Los que nos seguís ya sabéis que nos encantar escuchar las inquietudes de nuestro público y alumnos. Una preocupación generalizada implica al oído. Escuchamos una y mil veces la frase: “es que yo no entiendo de música clásica”, “yo no sé escuchar música en un concierto sinfónico”, etc. Pues tranquilos, porque hoy vamos a hablar sobre ese sentido maravilloso y cómo podemos educarlo.
La educación auditiva. Se trata de una asignatura que todos los músicos profesionales hemos tenido que superar. Consiste en educar al oído para escuchar notas (tratar de conseguir un oído absoluto si no has nacido con él) y, sobre todo, de formar un oído relativo. Como os explicamos aquí, el oído relativo es el más útil a la hora de tocar con otras personas, pues nos indica la relación entre los sonidos, la distancia que tienen, y por tanto, los intervalos que se forman y la función armónica de cada nota. Sobre este tipo de educación habla mucho Jaime Altozano, quien da ejemplos de ejercicios que podemos practicar para ir reconociendo intervalos.
La educación del oído en diversos estilos. Esta es la educación que todo melómano desarrolla, independientemente del estilo o género musical que escuche. Por ejemplo, los fans del rock lo escuchan de manera asidua y comprenden su lenguaje. Son capaces de apreciar matices distintivos en cada grupo, cada década, cada influencia recibida, etc. Con la música clásica pasa lo mismo. Cuantas más obras clásicas escuchamos, más diferencias notamos. Y, poco a poco, somos capaces de reconocer las características de la época clásica o romántica o impresionista. Distinguimos entre diversos compositores porque reconocemos su lenguaje propio, los tipos de armonías que emplean, la forma en la que desarrollan una melodía, la manera de orquestar, el tipo de instrumentación que eligen, etc. Este tipo de oído sólo requiere de tiempo y de escucha atenta. No hay más que dedicarle tiempo a la música clásica y poco a poco el oído y el cerebro irán realizando conexiones y relacionando contenidos auditivos.

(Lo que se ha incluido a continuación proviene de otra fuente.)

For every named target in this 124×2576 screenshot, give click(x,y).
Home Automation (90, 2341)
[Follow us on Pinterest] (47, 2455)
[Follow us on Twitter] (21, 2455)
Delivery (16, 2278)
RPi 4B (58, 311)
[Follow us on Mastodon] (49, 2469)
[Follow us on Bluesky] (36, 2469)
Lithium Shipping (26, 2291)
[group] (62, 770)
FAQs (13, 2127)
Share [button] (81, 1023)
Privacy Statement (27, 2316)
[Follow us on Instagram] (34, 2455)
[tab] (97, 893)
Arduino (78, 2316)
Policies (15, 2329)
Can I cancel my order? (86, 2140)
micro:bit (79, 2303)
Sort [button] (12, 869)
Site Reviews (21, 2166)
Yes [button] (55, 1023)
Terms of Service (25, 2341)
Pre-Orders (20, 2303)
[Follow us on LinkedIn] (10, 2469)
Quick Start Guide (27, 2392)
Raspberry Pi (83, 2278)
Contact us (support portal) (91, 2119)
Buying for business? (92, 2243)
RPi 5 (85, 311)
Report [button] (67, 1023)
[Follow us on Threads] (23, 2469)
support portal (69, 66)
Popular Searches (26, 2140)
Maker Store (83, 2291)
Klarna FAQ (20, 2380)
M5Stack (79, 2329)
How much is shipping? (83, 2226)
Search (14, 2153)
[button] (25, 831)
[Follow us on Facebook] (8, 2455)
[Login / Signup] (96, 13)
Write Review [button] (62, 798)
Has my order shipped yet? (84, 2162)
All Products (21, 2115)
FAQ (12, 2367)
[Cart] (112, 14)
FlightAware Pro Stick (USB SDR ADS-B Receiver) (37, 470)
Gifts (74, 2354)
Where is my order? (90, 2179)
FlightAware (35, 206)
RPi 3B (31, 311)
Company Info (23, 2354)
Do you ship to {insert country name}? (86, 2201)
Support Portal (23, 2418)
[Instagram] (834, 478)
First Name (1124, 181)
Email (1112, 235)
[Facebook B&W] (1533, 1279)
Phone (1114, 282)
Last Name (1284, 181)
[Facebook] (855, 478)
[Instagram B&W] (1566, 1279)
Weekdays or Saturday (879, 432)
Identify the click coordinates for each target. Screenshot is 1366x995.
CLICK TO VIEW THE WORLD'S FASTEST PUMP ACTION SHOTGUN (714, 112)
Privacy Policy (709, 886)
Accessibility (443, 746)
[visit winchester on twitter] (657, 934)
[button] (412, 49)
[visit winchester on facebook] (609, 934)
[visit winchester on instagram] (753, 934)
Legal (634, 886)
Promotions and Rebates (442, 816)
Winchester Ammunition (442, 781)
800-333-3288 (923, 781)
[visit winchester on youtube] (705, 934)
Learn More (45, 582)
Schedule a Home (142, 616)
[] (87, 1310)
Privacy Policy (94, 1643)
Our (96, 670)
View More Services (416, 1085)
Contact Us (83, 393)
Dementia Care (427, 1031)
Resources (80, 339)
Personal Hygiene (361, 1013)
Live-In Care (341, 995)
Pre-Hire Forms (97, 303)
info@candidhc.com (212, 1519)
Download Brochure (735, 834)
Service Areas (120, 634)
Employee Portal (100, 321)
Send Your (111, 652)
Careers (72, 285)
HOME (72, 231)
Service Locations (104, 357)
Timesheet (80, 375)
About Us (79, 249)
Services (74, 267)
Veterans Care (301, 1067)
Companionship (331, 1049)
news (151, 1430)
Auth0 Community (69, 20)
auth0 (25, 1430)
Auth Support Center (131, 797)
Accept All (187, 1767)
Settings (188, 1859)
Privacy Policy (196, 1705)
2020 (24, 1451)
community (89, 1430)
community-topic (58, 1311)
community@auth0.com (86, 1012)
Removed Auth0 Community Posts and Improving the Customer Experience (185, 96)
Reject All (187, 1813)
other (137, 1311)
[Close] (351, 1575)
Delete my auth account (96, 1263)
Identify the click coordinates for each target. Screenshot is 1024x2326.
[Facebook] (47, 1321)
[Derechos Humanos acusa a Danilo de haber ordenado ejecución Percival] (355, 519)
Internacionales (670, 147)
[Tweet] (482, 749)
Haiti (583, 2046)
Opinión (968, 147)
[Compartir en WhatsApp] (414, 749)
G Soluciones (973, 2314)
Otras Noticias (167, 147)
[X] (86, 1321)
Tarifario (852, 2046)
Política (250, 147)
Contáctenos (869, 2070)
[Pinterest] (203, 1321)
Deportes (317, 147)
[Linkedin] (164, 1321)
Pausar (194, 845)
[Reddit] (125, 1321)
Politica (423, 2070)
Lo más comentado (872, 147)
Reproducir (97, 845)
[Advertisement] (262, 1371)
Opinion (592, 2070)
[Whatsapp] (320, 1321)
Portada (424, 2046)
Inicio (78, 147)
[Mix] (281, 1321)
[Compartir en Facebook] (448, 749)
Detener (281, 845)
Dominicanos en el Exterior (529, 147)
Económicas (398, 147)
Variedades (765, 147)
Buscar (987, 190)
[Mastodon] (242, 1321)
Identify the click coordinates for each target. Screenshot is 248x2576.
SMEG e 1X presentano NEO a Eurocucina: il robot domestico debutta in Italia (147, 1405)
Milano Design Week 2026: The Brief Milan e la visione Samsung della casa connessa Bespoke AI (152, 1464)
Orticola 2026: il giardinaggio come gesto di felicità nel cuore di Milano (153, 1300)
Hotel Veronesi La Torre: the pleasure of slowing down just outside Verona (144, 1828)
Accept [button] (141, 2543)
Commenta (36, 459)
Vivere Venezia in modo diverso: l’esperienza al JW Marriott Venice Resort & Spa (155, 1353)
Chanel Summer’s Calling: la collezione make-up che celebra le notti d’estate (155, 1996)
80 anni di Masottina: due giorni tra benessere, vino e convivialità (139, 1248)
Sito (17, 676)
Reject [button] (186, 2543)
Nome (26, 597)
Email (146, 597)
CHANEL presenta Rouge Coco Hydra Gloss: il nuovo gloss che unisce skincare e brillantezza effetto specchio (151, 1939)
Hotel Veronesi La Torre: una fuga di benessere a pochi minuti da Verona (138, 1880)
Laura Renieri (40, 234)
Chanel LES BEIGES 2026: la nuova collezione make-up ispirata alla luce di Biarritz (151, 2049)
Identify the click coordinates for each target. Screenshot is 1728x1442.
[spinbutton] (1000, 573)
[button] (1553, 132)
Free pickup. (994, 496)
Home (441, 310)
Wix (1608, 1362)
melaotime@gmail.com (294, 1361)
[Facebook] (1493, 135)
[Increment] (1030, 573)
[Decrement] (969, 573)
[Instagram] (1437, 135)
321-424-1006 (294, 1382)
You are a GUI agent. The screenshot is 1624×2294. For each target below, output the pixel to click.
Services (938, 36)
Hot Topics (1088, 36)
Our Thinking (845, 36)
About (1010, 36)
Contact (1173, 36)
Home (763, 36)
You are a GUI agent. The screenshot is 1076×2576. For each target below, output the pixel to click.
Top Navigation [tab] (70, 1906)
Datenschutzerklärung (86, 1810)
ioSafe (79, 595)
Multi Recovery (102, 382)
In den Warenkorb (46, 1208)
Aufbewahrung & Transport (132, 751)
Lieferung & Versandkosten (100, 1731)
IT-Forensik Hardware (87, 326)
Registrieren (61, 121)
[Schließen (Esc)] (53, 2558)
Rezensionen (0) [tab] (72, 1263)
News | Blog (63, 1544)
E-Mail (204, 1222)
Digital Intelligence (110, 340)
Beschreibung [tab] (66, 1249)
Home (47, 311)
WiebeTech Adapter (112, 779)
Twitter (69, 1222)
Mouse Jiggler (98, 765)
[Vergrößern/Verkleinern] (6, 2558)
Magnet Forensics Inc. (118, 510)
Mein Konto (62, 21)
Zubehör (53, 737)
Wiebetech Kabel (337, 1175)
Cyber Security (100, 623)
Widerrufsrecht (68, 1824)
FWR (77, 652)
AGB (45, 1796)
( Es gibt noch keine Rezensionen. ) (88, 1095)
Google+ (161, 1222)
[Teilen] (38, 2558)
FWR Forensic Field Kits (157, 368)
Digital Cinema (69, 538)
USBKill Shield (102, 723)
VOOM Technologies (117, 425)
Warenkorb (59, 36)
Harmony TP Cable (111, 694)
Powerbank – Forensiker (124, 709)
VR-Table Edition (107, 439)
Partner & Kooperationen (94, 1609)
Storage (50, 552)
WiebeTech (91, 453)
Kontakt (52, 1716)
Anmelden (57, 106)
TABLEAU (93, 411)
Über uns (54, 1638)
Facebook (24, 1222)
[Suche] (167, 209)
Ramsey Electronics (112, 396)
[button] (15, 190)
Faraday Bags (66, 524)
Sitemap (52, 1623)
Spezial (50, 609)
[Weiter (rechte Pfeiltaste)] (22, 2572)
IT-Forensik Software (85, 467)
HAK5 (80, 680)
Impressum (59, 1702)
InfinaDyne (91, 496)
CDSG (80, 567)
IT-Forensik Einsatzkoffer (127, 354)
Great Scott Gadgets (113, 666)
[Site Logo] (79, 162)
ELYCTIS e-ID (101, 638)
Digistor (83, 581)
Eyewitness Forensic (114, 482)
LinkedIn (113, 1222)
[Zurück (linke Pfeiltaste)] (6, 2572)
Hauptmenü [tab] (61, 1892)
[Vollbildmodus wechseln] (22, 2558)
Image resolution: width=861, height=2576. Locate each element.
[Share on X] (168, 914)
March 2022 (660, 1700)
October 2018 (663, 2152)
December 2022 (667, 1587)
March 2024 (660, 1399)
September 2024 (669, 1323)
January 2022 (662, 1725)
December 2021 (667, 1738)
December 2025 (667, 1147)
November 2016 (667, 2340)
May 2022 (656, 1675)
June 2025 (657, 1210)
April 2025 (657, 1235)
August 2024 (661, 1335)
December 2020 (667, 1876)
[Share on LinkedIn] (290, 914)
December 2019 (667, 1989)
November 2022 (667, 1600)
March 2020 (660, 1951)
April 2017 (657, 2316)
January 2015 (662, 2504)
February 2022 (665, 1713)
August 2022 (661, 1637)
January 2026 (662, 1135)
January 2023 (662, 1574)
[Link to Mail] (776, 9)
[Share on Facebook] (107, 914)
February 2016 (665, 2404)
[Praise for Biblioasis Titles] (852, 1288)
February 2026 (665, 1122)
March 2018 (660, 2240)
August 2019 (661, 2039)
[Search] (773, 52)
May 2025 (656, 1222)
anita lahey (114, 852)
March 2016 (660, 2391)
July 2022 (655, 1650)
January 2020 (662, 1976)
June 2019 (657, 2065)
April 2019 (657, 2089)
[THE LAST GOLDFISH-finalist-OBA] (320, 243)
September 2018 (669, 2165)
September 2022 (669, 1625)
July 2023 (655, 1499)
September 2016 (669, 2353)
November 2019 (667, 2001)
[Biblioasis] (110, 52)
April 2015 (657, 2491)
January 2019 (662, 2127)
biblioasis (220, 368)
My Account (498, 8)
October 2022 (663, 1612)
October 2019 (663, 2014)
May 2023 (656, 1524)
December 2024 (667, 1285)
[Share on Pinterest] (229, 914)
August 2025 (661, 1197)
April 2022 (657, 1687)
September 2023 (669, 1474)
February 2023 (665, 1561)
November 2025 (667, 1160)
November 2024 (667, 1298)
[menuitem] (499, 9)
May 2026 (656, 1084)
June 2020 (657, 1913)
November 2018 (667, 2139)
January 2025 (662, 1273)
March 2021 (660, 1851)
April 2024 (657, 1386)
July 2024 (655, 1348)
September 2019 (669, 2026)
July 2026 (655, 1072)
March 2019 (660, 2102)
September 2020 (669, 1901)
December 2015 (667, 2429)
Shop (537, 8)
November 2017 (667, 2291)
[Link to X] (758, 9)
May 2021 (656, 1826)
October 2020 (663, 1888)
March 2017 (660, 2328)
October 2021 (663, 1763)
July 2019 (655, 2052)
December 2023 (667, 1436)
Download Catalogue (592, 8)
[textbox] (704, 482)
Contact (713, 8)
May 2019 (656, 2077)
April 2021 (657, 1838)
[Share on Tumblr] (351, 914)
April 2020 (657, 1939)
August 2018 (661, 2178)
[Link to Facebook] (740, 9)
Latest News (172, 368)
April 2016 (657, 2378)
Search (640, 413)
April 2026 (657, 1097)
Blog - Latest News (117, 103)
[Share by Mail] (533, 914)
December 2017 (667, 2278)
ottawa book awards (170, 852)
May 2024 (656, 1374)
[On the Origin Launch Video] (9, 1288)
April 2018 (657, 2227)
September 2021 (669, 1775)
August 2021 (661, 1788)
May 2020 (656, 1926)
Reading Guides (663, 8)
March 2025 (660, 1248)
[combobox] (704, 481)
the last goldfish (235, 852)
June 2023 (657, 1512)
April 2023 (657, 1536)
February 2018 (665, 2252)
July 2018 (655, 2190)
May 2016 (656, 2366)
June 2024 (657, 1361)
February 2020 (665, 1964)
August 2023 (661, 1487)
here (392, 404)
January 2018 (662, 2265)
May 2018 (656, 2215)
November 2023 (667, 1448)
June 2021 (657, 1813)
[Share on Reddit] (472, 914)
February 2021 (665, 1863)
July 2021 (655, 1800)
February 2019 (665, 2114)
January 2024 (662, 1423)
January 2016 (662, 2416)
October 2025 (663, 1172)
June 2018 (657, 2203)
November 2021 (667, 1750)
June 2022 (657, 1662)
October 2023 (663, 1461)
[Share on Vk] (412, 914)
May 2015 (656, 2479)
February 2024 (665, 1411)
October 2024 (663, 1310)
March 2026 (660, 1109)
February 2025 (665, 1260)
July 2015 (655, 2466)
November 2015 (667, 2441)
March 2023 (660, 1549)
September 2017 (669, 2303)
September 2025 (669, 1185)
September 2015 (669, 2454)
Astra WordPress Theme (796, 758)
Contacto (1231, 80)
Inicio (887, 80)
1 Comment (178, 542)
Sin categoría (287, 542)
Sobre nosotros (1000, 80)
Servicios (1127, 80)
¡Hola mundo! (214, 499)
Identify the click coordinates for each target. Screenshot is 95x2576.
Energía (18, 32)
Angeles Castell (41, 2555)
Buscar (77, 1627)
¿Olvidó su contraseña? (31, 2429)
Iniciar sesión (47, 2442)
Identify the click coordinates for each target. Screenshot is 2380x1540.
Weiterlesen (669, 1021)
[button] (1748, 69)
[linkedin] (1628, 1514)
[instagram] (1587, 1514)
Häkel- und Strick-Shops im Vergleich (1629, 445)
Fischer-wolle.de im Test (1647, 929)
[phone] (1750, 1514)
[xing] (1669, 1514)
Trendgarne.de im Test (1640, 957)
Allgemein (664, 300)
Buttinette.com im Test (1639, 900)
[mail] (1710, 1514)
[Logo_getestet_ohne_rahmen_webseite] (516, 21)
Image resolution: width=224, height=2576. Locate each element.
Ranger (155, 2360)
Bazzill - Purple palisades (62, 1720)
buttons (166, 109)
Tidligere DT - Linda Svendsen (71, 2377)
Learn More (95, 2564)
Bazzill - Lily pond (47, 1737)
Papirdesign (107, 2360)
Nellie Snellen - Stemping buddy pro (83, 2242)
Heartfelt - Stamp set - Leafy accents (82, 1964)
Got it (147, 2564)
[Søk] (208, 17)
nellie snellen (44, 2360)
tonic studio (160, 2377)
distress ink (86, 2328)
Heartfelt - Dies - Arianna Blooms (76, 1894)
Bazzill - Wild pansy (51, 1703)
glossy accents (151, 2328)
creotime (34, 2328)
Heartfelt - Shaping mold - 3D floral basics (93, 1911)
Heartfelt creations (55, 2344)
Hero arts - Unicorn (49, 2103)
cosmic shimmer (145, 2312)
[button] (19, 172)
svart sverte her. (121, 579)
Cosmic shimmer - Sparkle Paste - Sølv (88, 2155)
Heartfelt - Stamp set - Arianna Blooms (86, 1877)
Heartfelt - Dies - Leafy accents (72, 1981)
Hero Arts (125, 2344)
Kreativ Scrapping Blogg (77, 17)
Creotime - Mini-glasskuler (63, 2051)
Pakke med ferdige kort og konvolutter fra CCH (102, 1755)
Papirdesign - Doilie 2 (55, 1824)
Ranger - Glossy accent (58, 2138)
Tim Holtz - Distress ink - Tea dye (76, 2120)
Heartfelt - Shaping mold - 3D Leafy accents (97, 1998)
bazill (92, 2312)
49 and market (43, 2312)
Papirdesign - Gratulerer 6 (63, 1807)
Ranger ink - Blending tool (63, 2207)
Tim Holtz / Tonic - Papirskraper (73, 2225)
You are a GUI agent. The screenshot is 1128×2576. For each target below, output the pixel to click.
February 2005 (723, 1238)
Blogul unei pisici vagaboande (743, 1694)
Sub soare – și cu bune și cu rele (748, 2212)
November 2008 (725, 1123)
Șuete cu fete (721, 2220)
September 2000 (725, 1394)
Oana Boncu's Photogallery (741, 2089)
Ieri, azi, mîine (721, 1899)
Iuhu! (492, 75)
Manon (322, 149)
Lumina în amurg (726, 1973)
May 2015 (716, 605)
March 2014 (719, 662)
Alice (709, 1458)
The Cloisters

Por último, podemos emplear nuestro oído para convertirlo en una herramienta de autoanálisis. Este es el oído que a mí más me gusta. Por muy paradójico que parezca, a un estudiante de música le cuesta mucho escucharse a sí mismo y le lleva un tiempo desarrollar un oído crítico que sea capaz de diferenciar un sonido pleno, afinado, con un buen centro, rellenito de armónicos, de un sonido pobre y sin calidad. ¿Por qué ocurre esto? Porque cuando estamos aprendiendo a tocar, nuestro cerebro está muy ocupado. Tened en cuenta que la música es un lenguaje. Un aprendiz está desarrollando el “habla” y la “lectura” de ese lenguaje al mismo tiempo, y la capacidad de escucharse a sí mismo se ve mermada. Tocar a la vez que leemos una partitura ocupa toda la atención que tenemos, pues en necesario descodificar el lenguaje musical (qué nota es, cuál es su duración y qué articulación y dinámica tiene) a la vez que enviamos la señal al cuerpo para tocar esa nota en nuestro instrumento. Todo esto es un gran esfuerzo para nuestro cerebro. Por esto, aunque obviamente escuchamos si la nota suena o no, no somos capaces, al principio, de analizar la calidad de nuestro sonido. El desarrollo de la audición en un idioma y su consiguiente reproducción suele costar más que las habilidades de compresión o lectura. A la hora de hablar un idioma extranjero uno trata de pronunciar correctamente, y aunque sabe que no lo hace del todo bien no sabe muy bien por qué es.
Debemos desarrollar el oído de tal forma que nos permita detectar hasta el más mínimo rasgo, para así poder imitarlo. Y lo mismo ocurre con la música. Debemos conocer nuestro propio instrumento, sus posibilidades, para poder distinguir auditivamente esas características y buscarlas en nuestra producción sonora. Tener el ejemplo sonoro en la cabeza, para poder reproducirlo en nuestro instrumento.